YOUR INSTRUCTIONS: Reproduce the listing's lines word for word, starting at the line containing "You are a GUI" and ending at the line containing "tap(349, 882)", with both of those lines included. Leave the pictures out of your answer.

[start DATASET RECORDS]

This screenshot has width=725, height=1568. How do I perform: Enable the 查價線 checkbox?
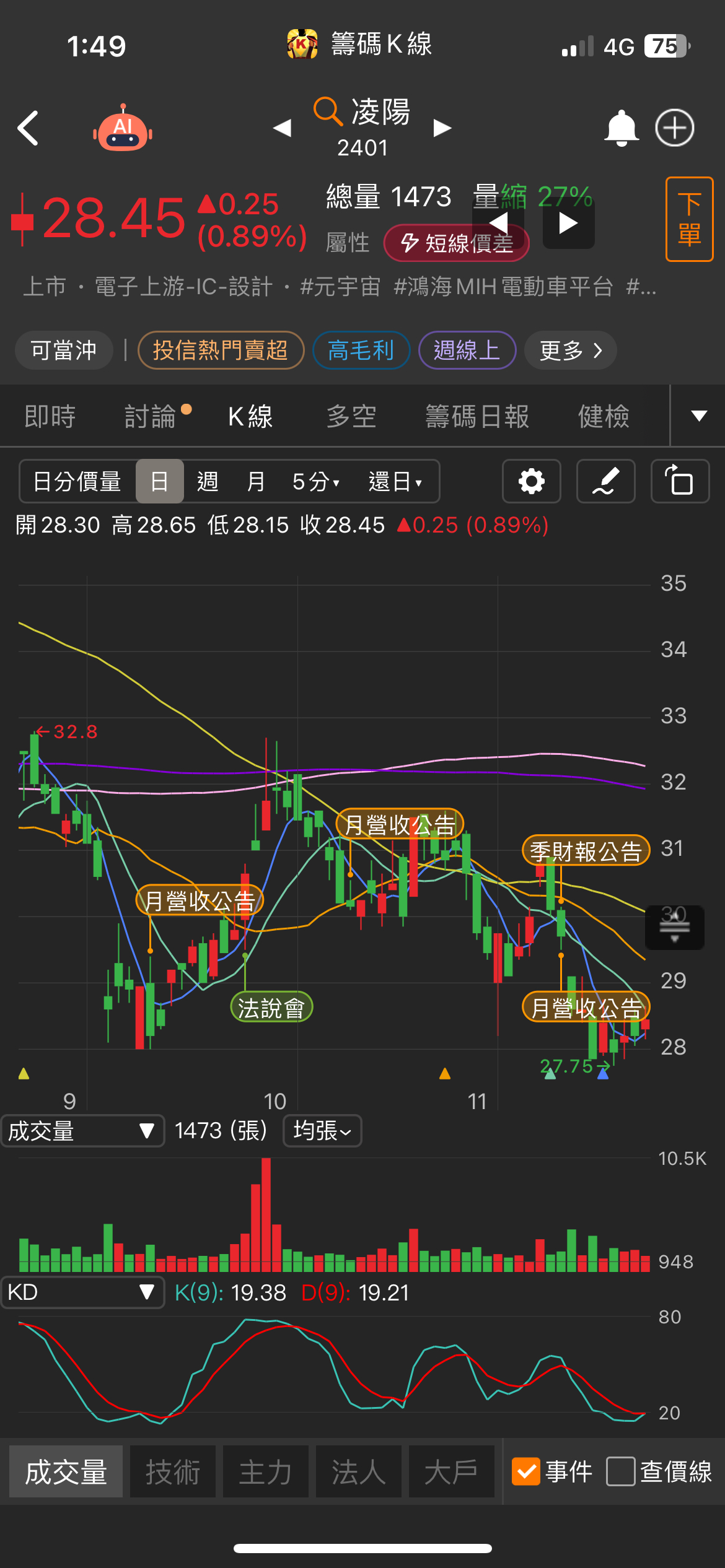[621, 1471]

[end DATASET RECORDS]
[start DATASET RECORDS]

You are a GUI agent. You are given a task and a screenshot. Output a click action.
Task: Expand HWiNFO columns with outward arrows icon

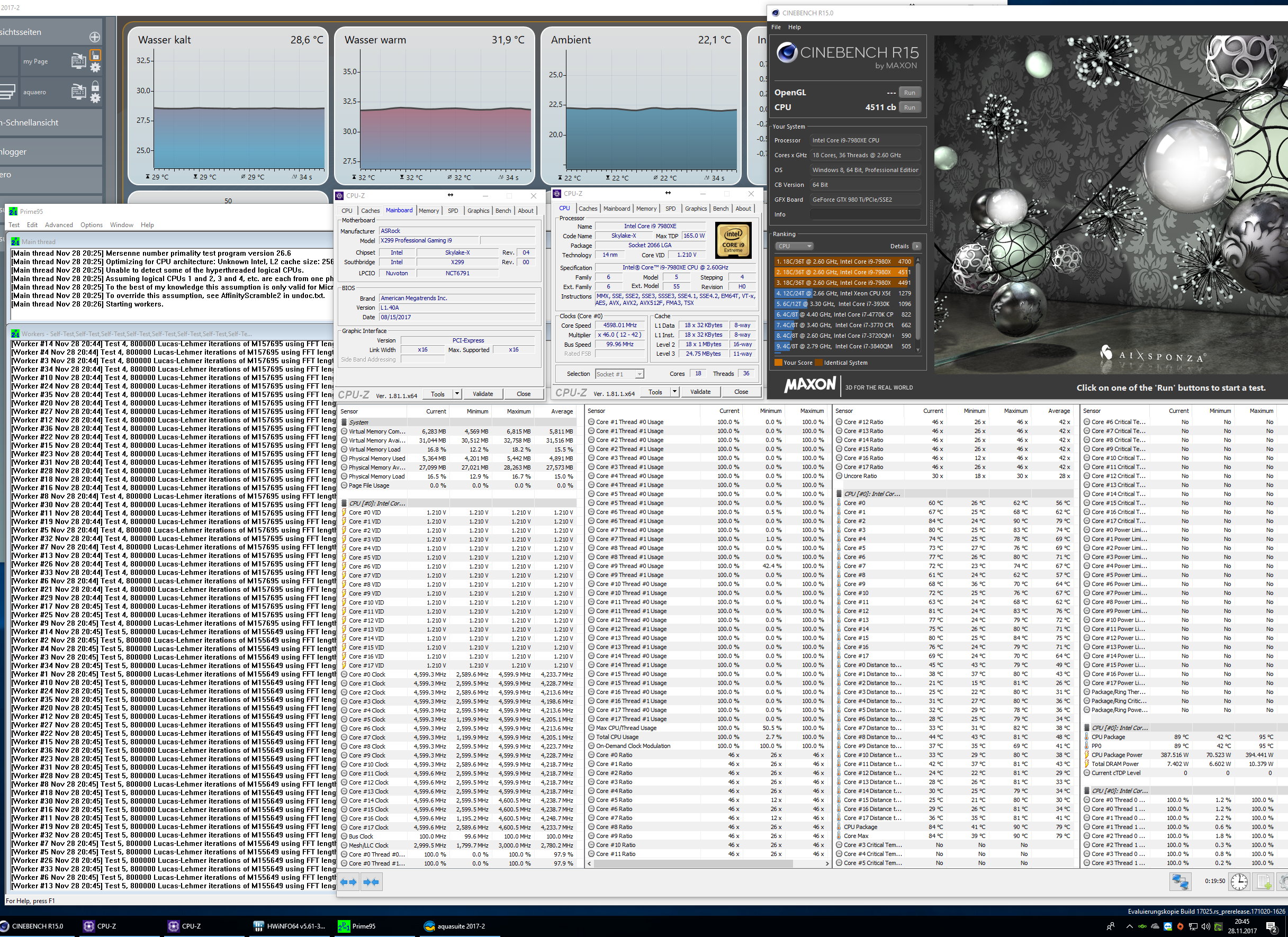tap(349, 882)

[end DATASET RECORDS]

RESULT BELOW:
You are a GUI agent. You are given a task and a screenshot. Output a click action.
Task: Expand HWiNFO columns with outward arrows icon

tap(349, 882)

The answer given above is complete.